Bombs kill 14 including Baghdad volunteer leader

Two suicide bombers struck in a Sunni Arab district of Baghdad on Monday, killing at least 14 people including the leader of a U.S.-backed neighbourhood security patrol, an Interior Ministry source said.

The strikes were the latest in an apparent stepped-up campaign of suicide bombings that has seen major attacks nearly every day for the past two weeks, even as overall levels of violence in Iraq have fallen.

Two other security sources gave a death toll of 10 people killed but said it could rise. Baghdad security spokesman Brigadier-General Qassim Moussawi told Iraqiya state television that six people had been killed and 26 wounded.

One of the bombers wore an explosive vest, the other struck with a car bomb. Among the dead was Riyadh al-Sammarrai, head of neighbourhood security volunteers in Adhamiya, a mainly Sunni Arab area in northeastern Baghdad.

The neighbourhood volunteers have been increasingly targeted in recent weeks by al Qaeda Sunni Arab militants, who have been driven out of most of the territory they once controlled in Iraq but have continued to launch suicide bombings.
☆ ☆ ☆ ☆ ☆ ☆ ☆
Task objective — Continue the news report above on the Baghdad suicide bombings, picking up after its final sentence.

Exercise data —
☆ ☆ ☆ ☆ ☆ ☆ ☆
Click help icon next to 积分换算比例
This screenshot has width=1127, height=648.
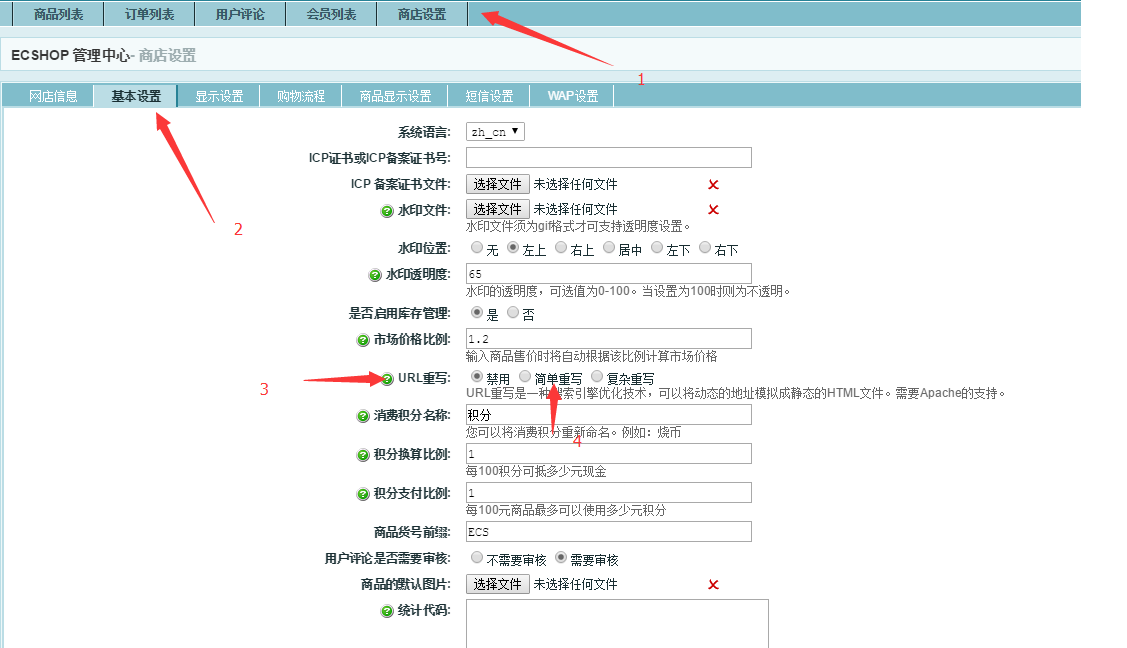(363, 455)

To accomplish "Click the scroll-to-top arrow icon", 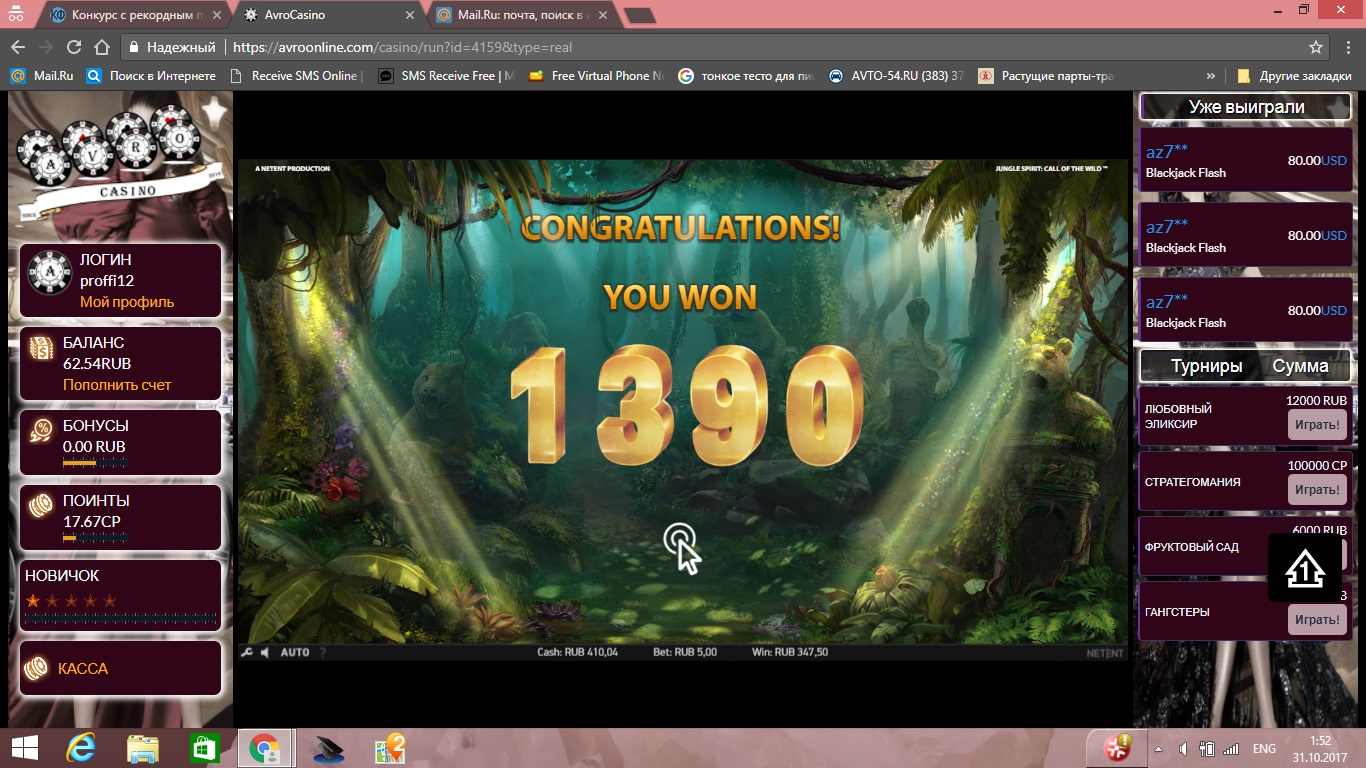I will pos(1304,568).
☆ ☆ ☆ ☆ ☆ ☆ ☆
Exercise output —
Before the new year al Qaeda leader Osama bin Laden, who is not thought to have direct control over the Iraqi militants that use his organisation's name, vowed to strike the volunteers, who are funded by U.S. forces.

U.S. commanders say attacks on the volunteers are a sign that al Qaeda fears the programme, which has sprouted in Sunni Arab areas where al Qaeda militants ruled the streets until local tribes turned on them in 2006 and 2007.

Adhamiya was one of the militants' main strongholds in Baghdad and one of the deadliest areas for U.S. forces in the capital until mid-2007. It is now a quiet area where shops have reopened and refugees have begun returning.

Although overall levels of violence fell sharply throughout the second half of 2007, U.S. commanders say the Sunni Arab militants remain determined to launch "spectacular" attacks using suicide bombers to kill large numbers of people.

A wave of suicide bombings over the past two weeks included a strike at a funeral on New Year's day that killed 34 people, the deadliest attack in the capital in five months.